7 Feb 2004 Ankh   » (Master)

XML Query as Middleware is something people have been saying for a while now (including me in a talk at Emerging Technologies next week). The idea that everything going over the glue-pipes is XML turns out to be as startling in its way as the idea some 30 years earlier that everything could be newline-terminated ASCII streams of text. It's soemthing I've been looking forward to for over a decade, but it snuck up on me and startlified me by coming out of XML Query.

orkut: I've been surprised at some of the invitations. It's also clear the site isn't scaling all that well, alhough there doesn't seem to be anything that can't be fixed. The lists of thumbnails of friends, sorted by number of friends, seems to encourage competition. But I really wish they'd start making the friend network available in RDF, issuing RSS feeds of recently joining people per community, and so forth.

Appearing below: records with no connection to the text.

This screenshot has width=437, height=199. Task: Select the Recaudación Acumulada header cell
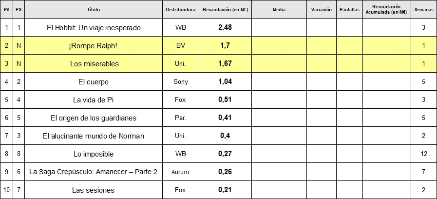[x=386, y=9]
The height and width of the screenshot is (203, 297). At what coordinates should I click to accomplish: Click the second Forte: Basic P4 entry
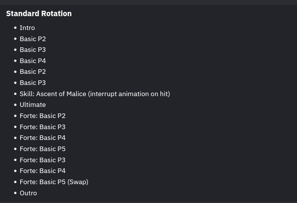[42, 171]
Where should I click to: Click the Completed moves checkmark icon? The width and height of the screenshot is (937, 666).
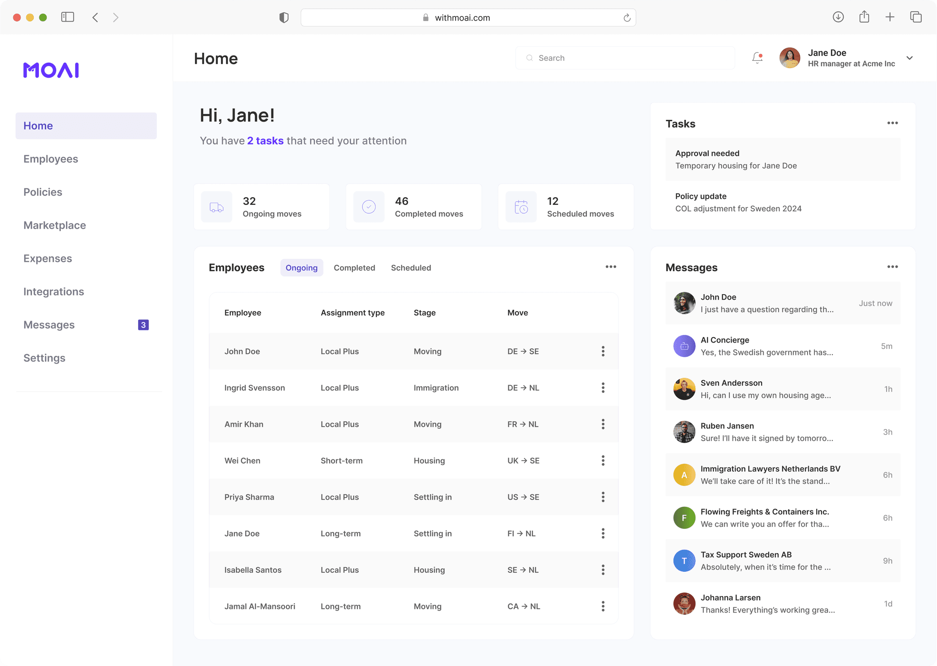click(369, 207)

It's not really giving enough back to the broader Web community I think.

Pictures: I had a request to scan the Slavonic entries from the almost three-hundred-year-old (1713) Oratio Dominica that I have online, and an offer to transcribe them. It's not clear how to do the transcription, and I may need to use a TEI Writing Set Definition and the Unicode private use aera in the absence of Old Church Slavonic charactersin Unicode 4. Until then, though, I'm busy with castle siege engines.

XML at the W3C is moving along in its own sweet pace; XML 1.1, Namespaces 1.1, Infoset 2nd Edition and XML 1.0 3rd Edition have all been published as W3C Recommendations. XML Parsers should be updated to accept both 1.1 and 1.0 documents (validating them appropriately). If you generate XML, it's OK to continue to generate XML 1.0, unless of course you need the new features, such as Unicode-compliant line end support (NEL) and extra name characters in element names, attributes, IDs etc.